Listening to experts, we learn about the importance of the V's (*) - talking with Business End Users, we will likely just mention data size: record/source multitude of data/database volumes. There are an awfull lot of interpretations into what BigData brings to the table, and why we would need to care. Regardless of your definition of BigData, once you have come up with your BigData case, you will need to figure out how to capture and handle results.
In this blog, I would like to offer some cautions. Some pitfalls can be quite easily avoided. Some are harder - but none are new to us, really. The very mistakes we frequently see happen with customers in traditional Data handling, reporting, Warehousing and Data Warehouse Automation, also lurk here. So maybe, Data Warehouse Automation principles, and lessons learned in the traditional data disciplines could also be applied to BigData.

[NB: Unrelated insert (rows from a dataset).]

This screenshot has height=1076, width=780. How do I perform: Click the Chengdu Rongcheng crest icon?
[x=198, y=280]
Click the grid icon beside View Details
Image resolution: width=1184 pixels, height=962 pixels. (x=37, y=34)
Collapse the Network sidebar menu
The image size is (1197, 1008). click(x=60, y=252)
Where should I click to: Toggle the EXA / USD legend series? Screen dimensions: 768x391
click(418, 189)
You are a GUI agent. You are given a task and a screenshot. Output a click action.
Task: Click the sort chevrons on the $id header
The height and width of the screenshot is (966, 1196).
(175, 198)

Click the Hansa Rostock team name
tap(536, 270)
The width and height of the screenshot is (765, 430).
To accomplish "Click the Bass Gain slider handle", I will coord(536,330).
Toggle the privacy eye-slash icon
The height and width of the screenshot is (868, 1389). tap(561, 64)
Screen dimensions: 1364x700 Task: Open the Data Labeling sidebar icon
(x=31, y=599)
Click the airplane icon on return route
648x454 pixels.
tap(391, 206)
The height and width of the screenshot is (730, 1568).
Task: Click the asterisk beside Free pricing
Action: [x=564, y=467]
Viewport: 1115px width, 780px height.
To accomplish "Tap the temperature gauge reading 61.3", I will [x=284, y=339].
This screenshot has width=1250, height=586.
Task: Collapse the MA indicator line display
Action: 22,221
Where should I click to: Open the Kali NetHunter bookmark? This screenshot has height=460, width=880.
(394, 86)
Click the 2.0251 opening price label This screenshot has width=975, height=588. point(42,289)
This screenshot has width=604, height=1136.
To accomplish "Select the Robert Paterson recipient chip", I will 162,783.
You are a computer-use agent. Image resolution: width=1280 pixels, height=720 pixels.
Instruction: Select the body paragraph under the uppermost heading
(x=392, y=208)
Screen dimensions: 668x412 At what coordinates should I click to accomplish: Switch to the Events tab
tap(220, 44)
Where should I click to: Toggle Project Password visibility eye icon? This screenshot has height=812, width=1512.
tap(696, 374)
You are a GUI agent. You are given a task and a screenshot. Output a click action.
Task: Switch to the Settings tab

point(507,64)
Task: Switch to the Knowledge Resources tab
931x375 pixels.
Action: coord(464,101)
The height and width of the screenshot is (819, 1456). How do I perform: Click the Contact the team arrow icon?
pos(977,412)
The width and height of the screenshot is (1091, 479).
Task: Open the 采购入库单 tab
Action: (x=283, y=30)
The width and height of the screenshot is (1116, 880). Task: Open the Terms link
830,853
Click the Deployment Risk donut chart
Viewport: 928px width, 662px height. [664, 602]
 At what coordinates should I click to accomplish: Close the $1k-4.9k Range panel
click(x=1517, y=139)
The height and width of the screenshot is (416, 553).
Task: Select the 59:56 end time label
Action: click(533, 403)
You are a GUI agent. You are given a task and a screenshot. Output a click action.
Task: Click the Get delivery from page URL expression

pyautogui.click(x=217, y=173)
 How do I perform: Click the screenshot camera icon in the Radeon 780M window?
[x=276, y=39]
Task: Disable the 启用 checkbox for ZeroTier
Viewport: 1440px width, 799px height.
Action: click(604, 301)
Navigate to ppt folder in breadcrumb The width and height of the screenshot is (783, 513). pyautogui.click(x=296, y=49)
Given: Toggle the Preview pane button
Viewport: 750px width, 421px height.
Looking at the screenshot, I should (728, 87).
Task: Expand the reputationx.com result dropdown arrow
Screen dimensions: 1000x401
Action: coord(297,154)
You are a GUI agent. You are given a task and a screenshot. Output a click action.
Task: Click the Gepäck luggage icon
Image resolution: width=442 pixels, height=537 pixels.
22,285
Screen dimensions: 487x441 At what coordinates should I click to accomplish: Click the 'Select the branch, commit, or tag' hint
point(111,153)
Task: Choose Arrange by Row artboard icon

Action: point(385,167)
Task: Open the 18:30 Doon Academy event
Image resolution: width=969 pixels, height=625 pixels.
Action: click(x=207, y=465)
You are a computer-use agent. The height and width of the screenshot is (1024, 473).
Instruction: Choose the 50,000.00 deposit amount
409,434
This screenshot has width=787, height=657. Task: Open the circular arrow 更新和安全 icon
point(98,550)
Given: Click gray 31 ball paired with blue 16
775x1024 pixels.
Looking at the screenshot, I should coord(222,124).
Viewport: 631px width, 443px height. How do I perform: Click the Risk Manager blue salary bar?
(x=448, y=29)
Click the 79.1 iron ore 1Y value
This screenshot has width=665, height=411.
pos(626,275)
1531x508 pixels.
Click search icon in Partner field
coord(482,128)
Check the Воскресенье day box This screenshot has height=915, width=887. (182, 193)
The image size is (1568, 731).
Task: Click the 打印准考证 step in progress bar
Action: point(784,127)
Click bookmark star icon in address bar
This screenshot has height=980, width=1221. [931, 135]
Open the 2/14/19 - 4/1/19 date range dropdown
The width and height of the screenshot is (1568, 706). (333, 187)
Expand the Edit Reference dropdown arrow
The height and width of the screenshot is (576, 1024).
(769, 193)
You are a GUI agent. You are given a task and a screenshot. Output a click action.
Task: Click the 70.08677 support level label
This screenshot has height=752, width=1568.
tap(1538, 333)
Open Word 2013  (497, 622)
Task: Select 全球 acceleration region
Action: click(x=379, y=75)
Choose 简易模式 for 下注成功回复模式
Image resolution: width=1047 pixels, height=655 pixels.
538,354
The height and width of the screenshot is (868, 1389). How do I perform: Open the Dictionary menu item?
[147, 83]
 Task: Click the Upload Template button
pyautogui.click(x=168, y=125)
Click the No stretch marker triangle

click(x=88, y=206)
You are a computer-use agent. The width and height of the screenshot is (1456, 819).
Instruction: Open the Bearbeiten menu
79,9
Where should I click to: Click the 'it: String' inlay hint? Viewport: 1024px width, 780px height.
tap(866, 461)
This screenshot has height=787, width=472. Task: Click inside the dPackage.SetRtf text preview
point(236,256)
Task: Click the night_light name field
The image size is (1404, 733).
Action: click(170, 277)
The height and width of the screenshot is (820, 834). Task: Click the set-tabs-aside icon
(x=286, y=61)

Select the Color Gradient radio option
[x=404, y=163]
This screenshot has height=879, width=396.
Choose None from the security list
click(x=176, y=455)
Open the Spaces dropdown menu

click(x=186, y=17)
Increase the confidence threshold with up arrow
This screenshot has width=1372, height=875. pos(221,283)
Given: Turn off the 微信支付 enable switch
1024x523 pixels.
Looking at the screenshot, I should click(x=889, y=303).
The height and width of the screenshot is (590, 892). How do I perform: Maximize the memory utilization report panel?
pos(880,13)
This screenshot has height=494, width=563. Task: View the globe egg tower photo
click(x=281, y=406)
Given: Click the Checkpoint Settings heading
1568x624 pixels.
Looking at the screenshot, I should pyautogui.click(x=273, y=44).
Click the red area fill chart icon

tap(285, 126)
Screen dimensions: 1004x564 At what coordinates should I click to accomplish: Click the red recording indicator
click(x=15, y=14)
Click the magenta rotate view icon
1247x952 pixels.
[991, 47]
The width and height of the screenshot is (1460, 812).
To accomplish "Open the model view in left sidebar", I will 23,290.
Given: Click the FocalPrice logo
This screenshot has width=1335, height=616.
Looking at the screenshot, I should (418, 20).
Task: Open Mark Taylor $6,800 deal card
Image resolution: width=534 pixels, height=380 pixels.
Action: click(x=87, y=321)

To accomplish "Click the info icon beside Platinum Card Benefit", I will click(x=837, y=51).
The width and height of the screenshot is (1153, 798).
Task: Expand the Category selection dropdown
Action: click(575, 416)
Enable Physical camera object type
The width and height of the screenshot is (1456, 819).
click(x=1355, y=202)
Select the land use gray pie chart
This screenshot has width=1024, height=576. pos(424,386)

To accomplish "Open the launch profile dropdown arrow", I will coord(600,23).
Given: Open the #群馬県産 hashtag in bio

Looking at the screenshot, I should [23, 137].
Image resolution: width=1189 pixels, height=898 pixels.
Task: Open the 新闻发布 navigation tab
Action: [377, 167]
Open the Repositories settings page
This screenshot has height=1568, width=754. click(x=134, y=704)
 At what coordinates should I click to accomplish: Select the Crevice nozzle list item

That's what I offer to investigate.
To make it a little more tangible, I needed to select a BigData illustration case. TimeXtender is not a bank or insurance company, we are not a big brand name, so topics such as Fraud Detection for banking or social analytics and sentiment analysis for major brands would be far less pertinent (we wish we were, but we are not there yet).
However, as we are currently investigating Marketing Automation, which presents BigData potential, I propose to use this as guiding example. Some of the things we have learned:
Do and Don't - part 1
When a visitor arrives on our website (not unlike yourself), before even clicking a single button, there are many things we can learn. Not to worry, it would be hard for me to figure out exactly who you were, but I can - to some degree - know where you have been coming from, what your interests may be based on other pages you browsed before even arriving here, what you have noticed so far, based on the path you have taken before reading this post.
In fact, your presence on our site may be characterized by over one hundred BigData attributes : landing IP address, trail, timing, time of day, hour of day, path, ... to name but a few. Capturing all of the BigData attributes would cost very little effort - so which ones should I try and capture today?
"Well, why don't we capture everything then - at least, for now? Who knows what we would be able to do with it later down?"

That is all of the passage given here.